Russia “has already begun to more actively prepare covert bombings, arson attacks and damage to infrastructure on European soil, directly and via proxies,” intelligence officials from three different European countries told the newspaper.

Moscow has targeted Europe for years, but until now, has mainly limited itself to cyberattacks and disinformation campaigns.

Its current intentions are much more aggressive.

“We assess the risk of state-controlled acts of sabotage to be significantly increased,” said Thomas Haldenwang, head of German domestic intelligence, at a security conference in April.

He said this days after a foiled attack on military and logistics sites in Germany, reportedly on behalf of Russia.

Two men were arrested in April for seeking destroy a warehouse with aid for Ukraine. UK prosecutors said they acted on behalf of the Kremlin.

Sweden saw a series of railway derailments suspected to be acts of Russian sabotage.

In early April, Czech transport minister Martin Kupka said Russia was trying to sabotage European railways by hacking into their signalling systems.

Thousands of attempts to interfere with rail networks and signals have occurred in a campaign designed to destabilise the European Union and disrupt critical infrastructure, according to Kupka.

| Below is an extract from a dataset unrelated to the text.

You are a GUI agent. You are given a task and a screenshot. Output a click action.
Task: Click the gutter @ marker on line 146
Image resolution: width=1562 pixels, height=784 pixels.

Russia employs civilian ships, including fishing boats, in the Netherlands to spy and gather information about military bases, Dutch media reported last Saturday.

It is unclear whether Russians are getting more sloppy and getting caught, or if western counter-intelligences has become better at detecting and stopping it, Chatham House Russia expert Keir Giles told the Financial Times.

“As ever with Russia, it’s wise not to look for a single explanation of why they are doing anything. There’s always a combination of things going on,” said Giles.

“These pinprick attacks we’ve seen so far are of course to create disruption, but they can also be used for disinformation. And then there is what Russia learns from these attacks if they want to immobilise Europe for real…. They’re practice runs.”

European countries have still not fully understood Russia’s efforts to extend the war in Ukraine to other parts of Europe, Pami Aalto,  professor of international politics at Finland’s University of Tampere in Finland, told the Helsingin Sanomat newspaper.

“Little by little, small signs have begun to appear that Western countries have begun to take more responsibility for the war,” Aalto said.

NATO issued a statement on Russian hybrid activities on May 2.

Its Allies are “deeply concerned about recent malign activities on Allied territory, including those resulting in the investigation and charging of multiple individuals in connection with hostile state activity affecting Czechia, Estonia, Germany, Latvia, Lithuania, Poland, and the United Kingdom,” said the statement.

Germany also threatened to hold Moscow accountable for a 2023 hacking attack on the Social Democratic Party, in a Friday statement supported by the EU and NATO.

The Council of the EU vowed it would “make use of the full spectrum of measures” at its disposal to respond to the hacking attempt, in a statement May 3.

European countries ejected over 600 Russian intelligence officers operating in Europe with diplomatic cover at the outbreak of the war in Ukraine, the Financial Times notes.

But according to the UK’s Royal United Services Institute, Russia rebuilt its capacities, often via proxies.